1) Early to  Mid-20th Century European Style:   Most of these are dioramas with village and seaside scenes.  There are very detailed.  Also, some European artists painted the inside of the bottle with sky and clouds.  Often these were painted with an egg-base medium which will flake over time & UV exposure.

2) Prisoner of War bottles:   Axis power prisoners camped in England, Canada, and the US often made bottled art for luxury items exchange.  These pieces were often done in the European style mentioned above.   The  bottles used were mainly corked so no screw top threading.  Often the artist would inscribe them...where they were, and who they were.  If it is documented, the POW bottles are very valuable...have seen a few ranging from $600 - $1000.

3) String work and rope work:  This enhances the piece/value.  The header bottle is a great example of a macramé weave graced with a turk's knot.   Some string work, like the coach whip handle weave, is very  time consuming ( personal testimony),  though the chevron pattern looks great on the neck.  The cord can also be used to date the piece.  Polyester came into main use during the mid 1940's.  

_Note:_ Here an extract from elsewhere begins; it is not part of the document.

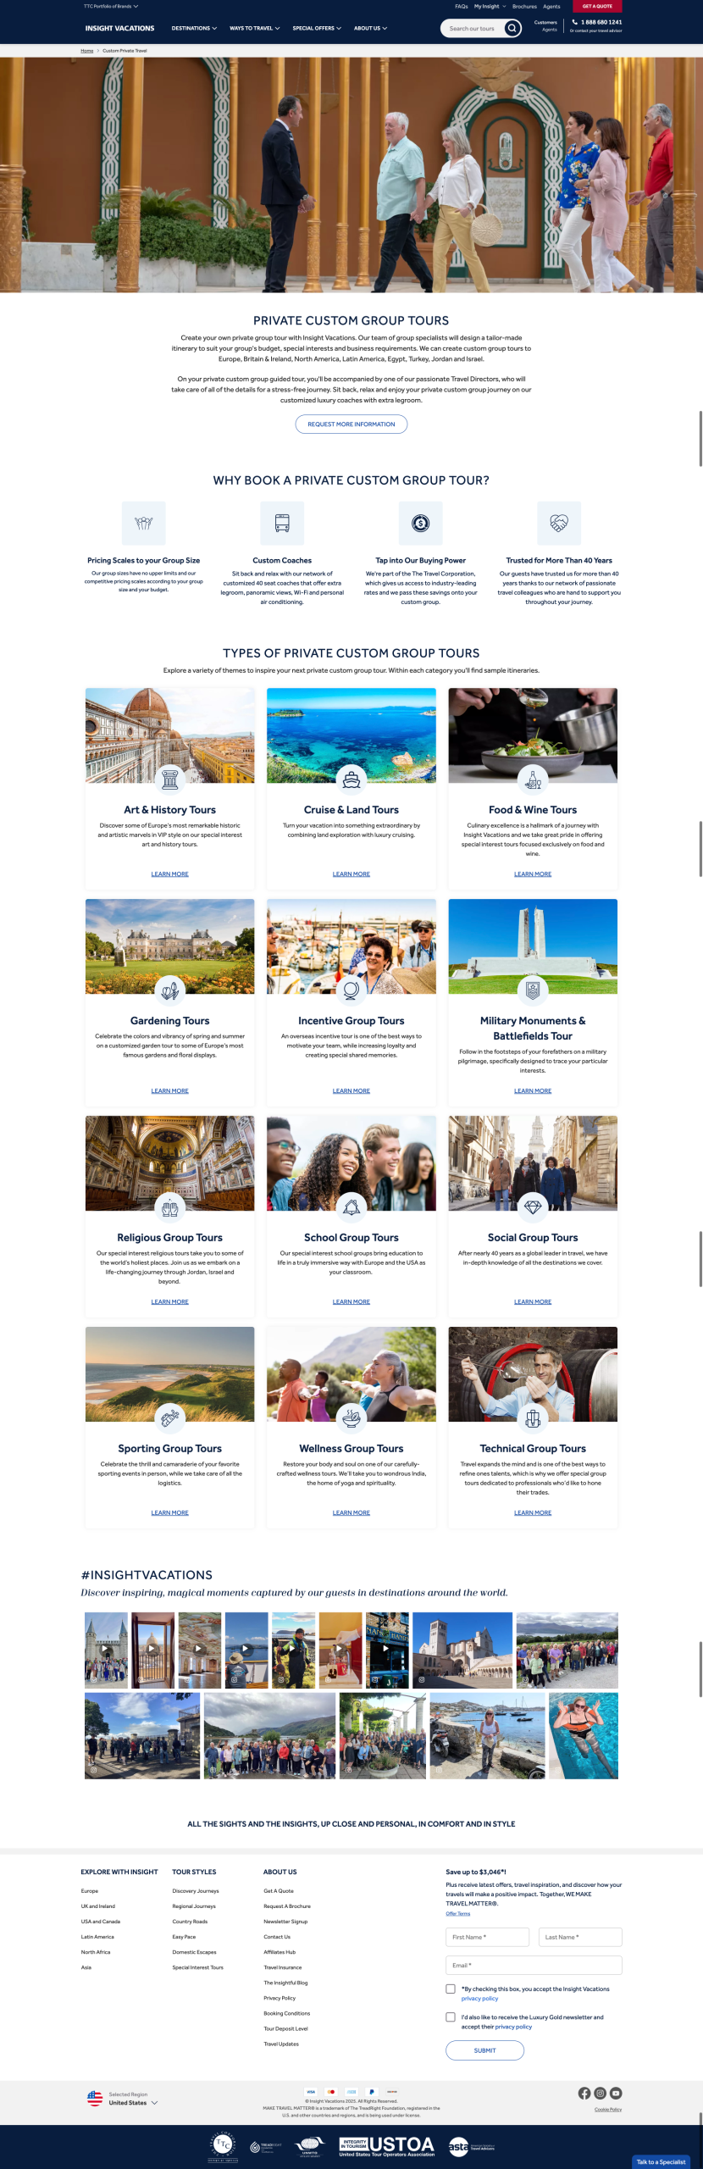
Task: Click the Email input field
Action: (x=534, y=1965)
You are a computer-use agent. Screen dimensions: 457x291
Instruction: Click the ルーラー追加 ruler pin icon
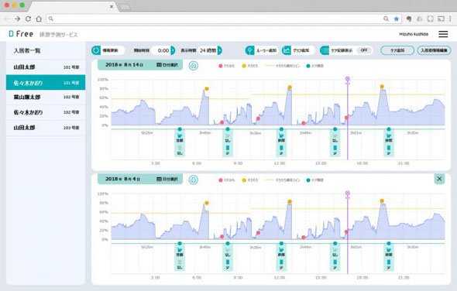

4) Right handed verses left-handed artists:   ( "He has a sinister hand"...Shakespeare's Romeo & Juliet ).   Right-handed artist will have the vessel sailing to the bottle neck to the right.  For left-handed artists, it is to the left.  I have encounter a few pieces that were made by a left-handed artists.  It is open to debate it the value of a left-handed artist is more/equal to a right-handed person.  Though in appraising a bottle,  it should be noted.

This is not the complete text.